**About this task:**
Render every entry verbatim.

+++

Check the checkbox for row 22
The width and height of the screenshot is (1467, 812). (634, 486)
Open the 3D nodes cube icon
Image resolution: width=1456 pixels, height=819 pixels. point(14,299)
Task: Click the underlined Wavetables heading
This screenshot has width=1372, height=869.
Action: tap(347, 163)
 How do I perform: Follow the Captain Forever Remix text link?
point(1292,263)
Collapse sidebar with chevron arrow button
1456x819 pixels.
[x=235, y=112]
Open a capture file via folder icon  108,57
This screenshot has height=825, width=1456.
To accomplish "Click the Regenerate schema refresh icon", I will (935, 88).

+++

**Answer to the exercise:**
Check the checkbox for row 22
The width and height of the screenshot is (1467, 812). (634, 486)
Open the 3D nodes cube icon
Image resolution: width=1456 pixels, height=819 pixels. point(14,299)
Task: Click the underlined Wavetables heading
This screenshot has width=1372, height=869.
Action: tap(347, 163)
 How do I perform: Follow the Captain Forever Remix text link?
point(1292,263)
Collapse sidebar with chevron arrow button
1456x819 pixels.
[x=235, y=112]
Open a capture file via folder icon  108,57
This screenshot has height=825, width=1456.
To accomplish "Click the Regenerate schema refresh icon", I will (935, 88).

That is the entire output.